| Work request |
In the records below, the lines between the one holding "You are a computer-use" and the one holding "Click the Issues page heading", inclusive, are to be transcribed exactly; no pictures are to be included.

| Supplied data |
====
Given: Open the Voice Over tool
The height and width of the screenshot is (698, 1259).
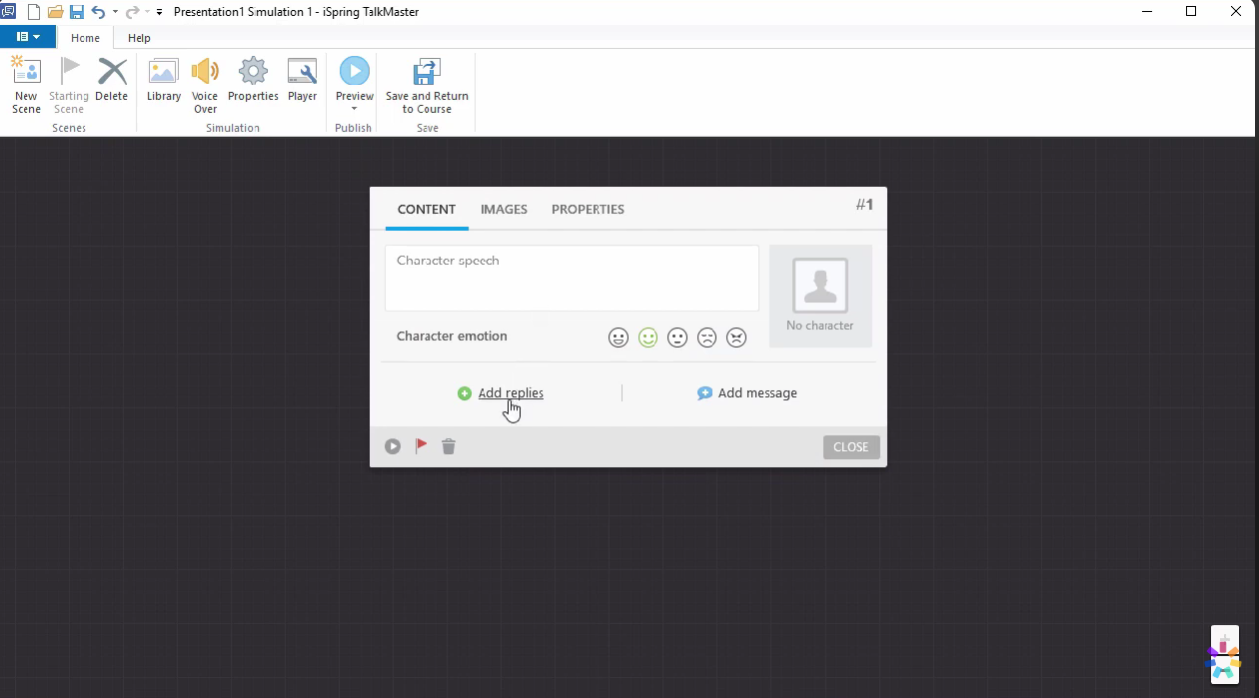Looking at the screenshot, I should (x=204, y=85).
====
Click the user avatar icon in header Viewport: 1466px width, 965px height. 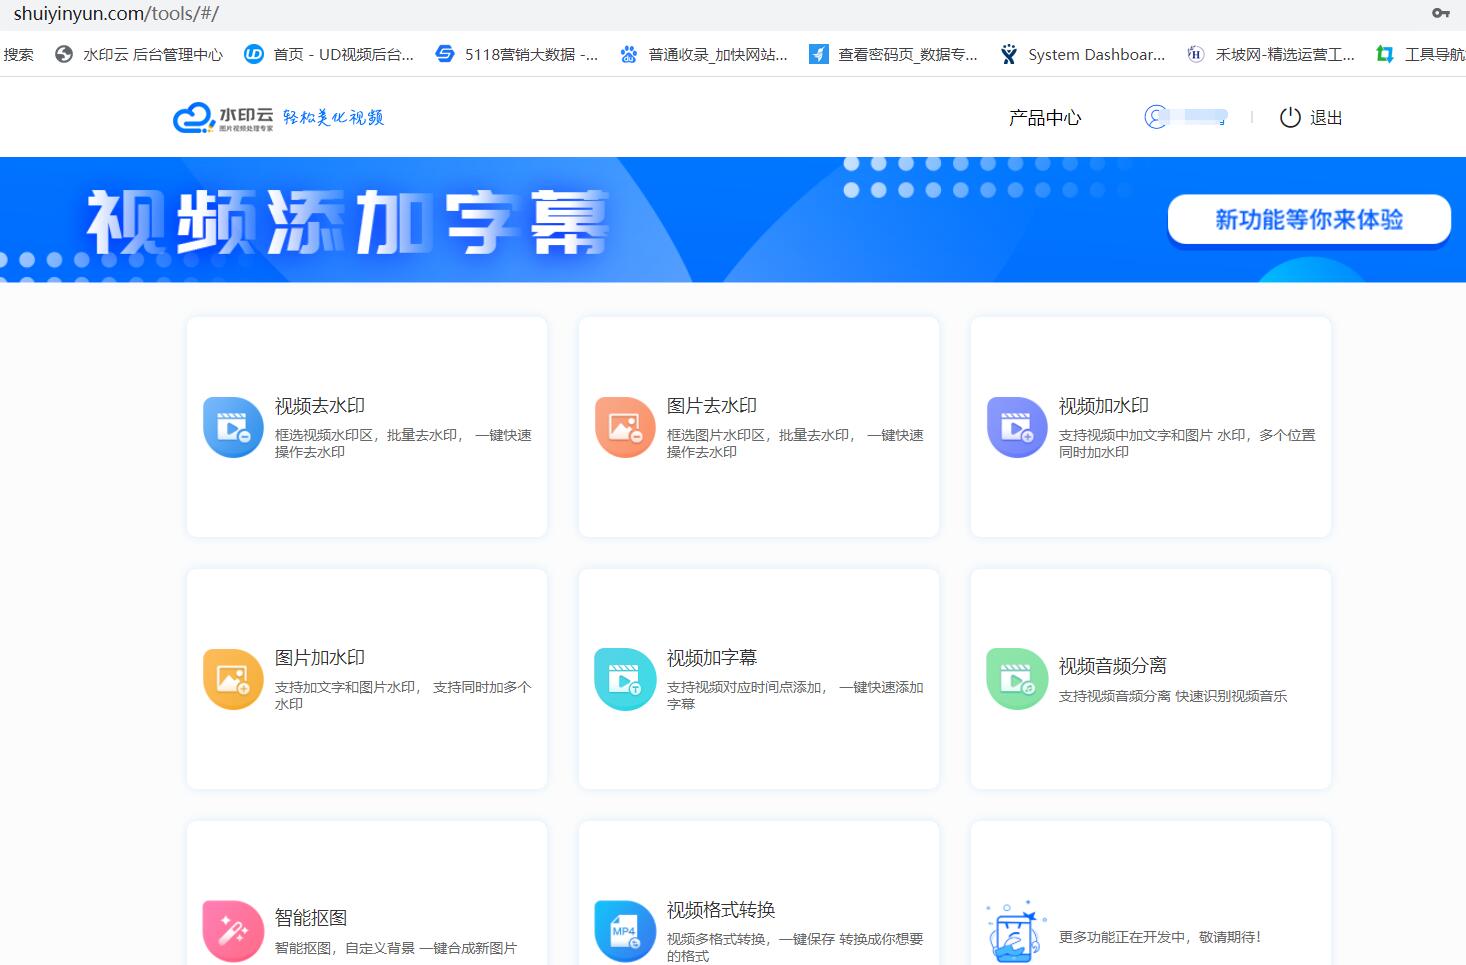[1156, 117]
====
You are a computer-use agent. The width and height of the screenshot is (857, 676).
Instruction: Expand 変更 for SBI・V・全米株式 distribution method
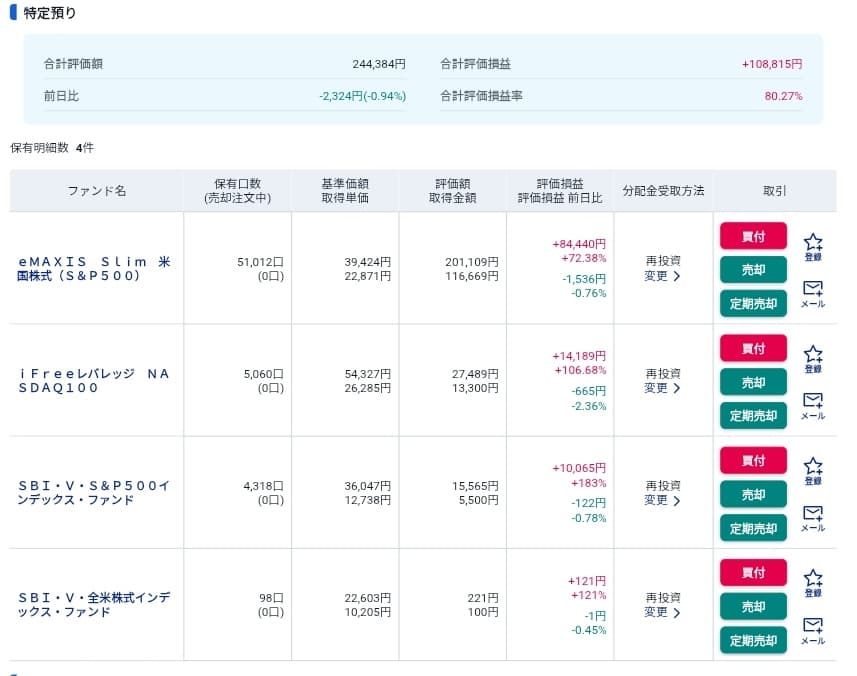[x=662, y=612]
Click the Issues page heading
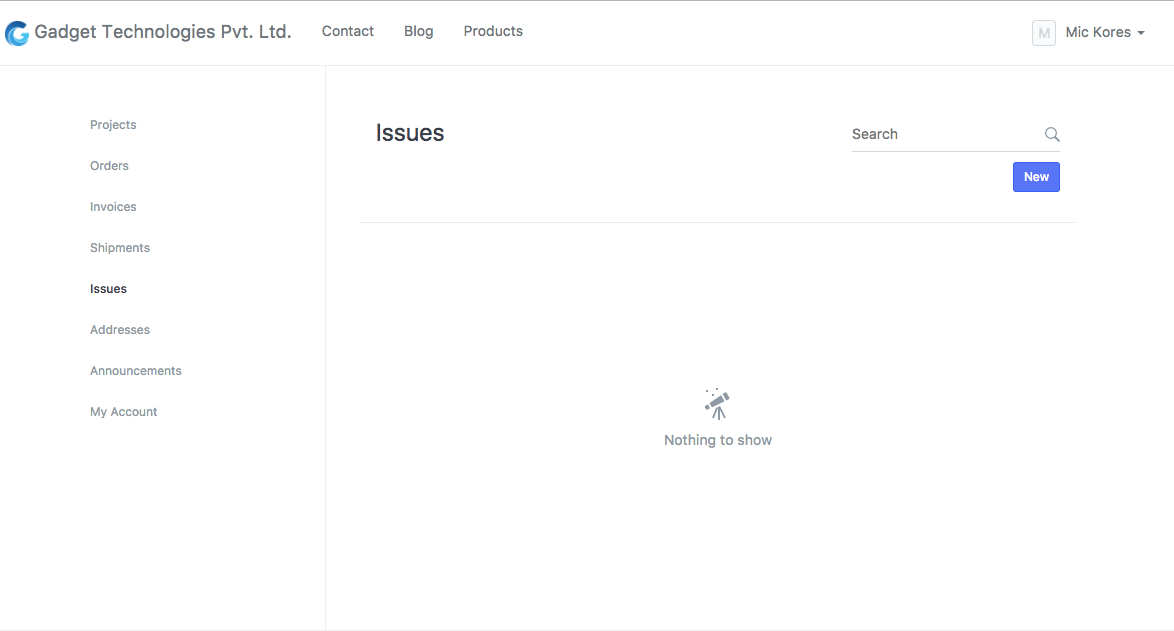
====
| Your solution |
You are a computer-use agent. The width and height of the screenshot is (857, 676).
Instruction: Expand 変更 for SBI・V・全米株式 distribution method
[x=662, y=612]
Click the Issues page heading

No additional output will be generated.